This directory contains the core implementation for the paper method on the Hateful Memes Challenge dataset with Qwen2-VL.
It includes the CLIP aligned encoder, consensus-distinctive decomposition, complementary fusion, soft-prompt injection into Qwen2-VL, training, and evaluation. Scripts for all paper tables are not included.
This release is intended as a compact core-method implementation. It does not include the multi-dataset, multi-backbone, PEFT, ablation, case-study, visualization, or historical experiment scripts used during the broader study.
The training file can be a JSON file with train and dev splits or a JSONL file. For JSONL, records are filtered by the split field when it is present; otherwise the file is treated as a single-split file. Each example should contain:
{
"id": "42953",
"img": "img/42953.png",
"text": "its their character not their color that matters",
"label": "not-hateful"
}Labels are not-hateful and hateful.
pip install -r requirements.txtEdit the paths in scripts/train_hmc.sh, then run:
bash scripts/train_hmc.shThe defaults follow the manuscript settings where specified: CLIP image size is 224, the MLLM backbone is Qwen2-VL-2B-Instruct, the optimizer is Adam, the learning rate is 1e-6, the effective batch size is 32, the decomposition loss coefficients are 1, and the complementary-fusion window size and stride are 2.
This release trains the structural adapter only. Qwen2-VL and CLIP are frozen during training, while the decomposition, complementary-fusion, and prompt-projection modules are updated.

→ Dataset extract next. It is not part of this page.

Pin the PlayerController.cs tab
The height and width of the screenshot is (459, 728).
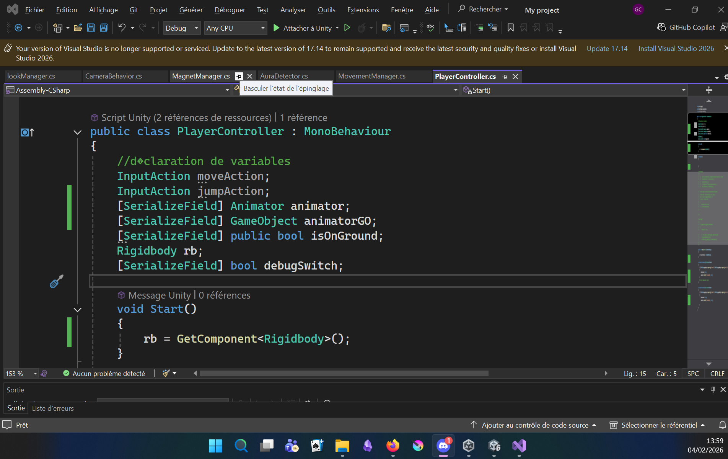tap(505, 77)
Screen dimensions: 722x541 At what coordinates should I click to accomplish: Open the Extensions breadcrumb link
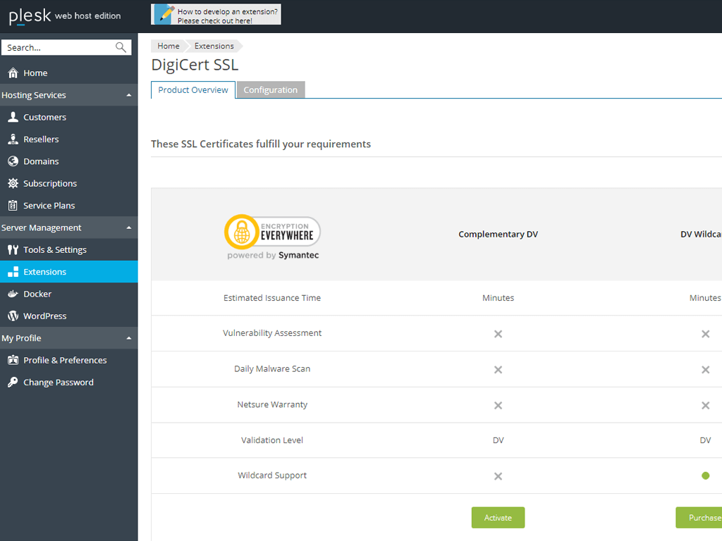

The final release checkpoint stores adapter_model.bin, adapter_config.json, and processor files. Qwen2-VL and CLIP base weights are loaded from the model names or paths recorded in adapter_config.json.
Edit the paths in scripts/evaluate_hmc.sh, then run:
bash scripts/evaluate_hmc.shThe evaluation script reports accuracy, macro-F1, and AUROC on the selected split. For HMC, use the development split when following the manuscript protocol.